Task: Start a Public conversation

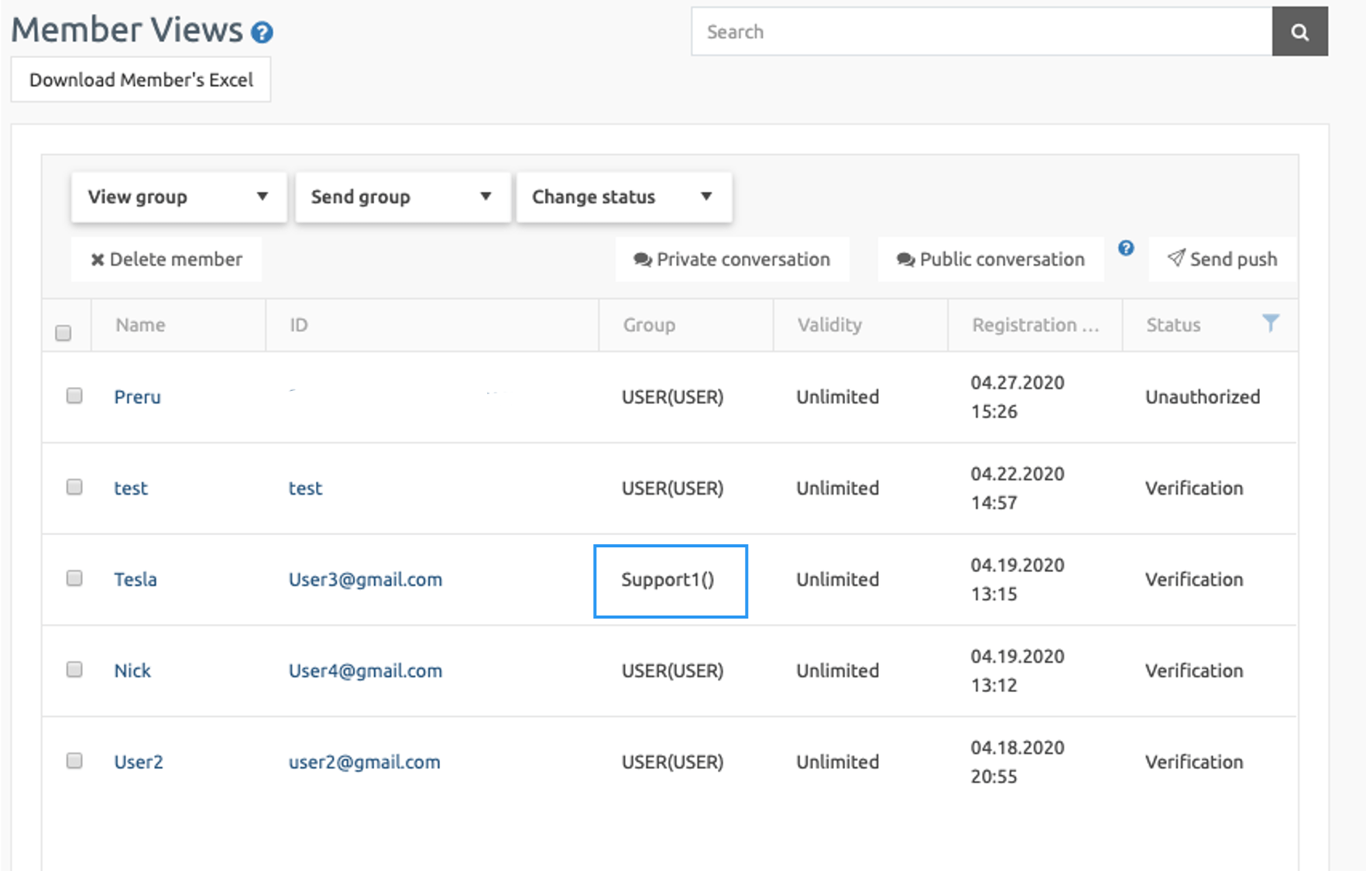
★ ★ ★ ★ ★ ★ ★
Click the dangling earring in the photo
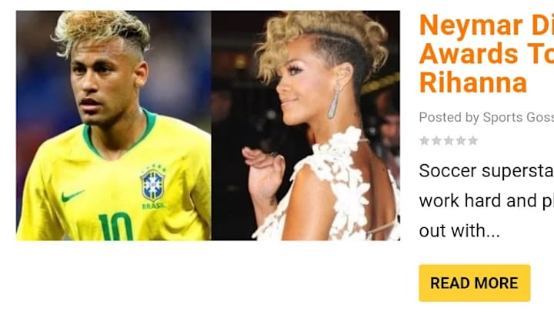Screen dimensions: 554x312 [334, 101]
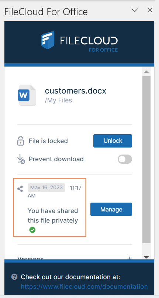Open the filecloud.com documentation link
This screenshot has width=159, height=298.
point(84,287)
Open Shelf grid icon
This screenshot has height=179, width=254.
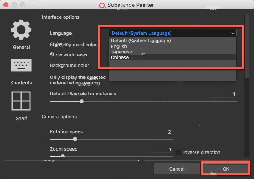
★ ★ ★ ★ ★ ★ ★
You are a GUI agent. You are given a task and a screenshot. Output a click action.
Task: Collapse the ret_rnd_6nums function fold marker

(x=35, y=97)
★ ★ ★ ★ ★ ★ ★
> _WHAT TO PRODUCE_: Although the records above contain pictures, the copy must not; set down exactly the lines from the one with "Click the dangling earring in the photo" up to and including the one with "This screenshot has height=179, width=254.".

> _EXPECTED ANSWER_:
Click the dangling earring in the photo
Screen dimensions: 554x312 [334, 101]
Open the filecloud.com documentation link
This screenshot has width=159, height=298.
point(84,287)
Open Shelf grid icon
This screenshot has height=179, width=254.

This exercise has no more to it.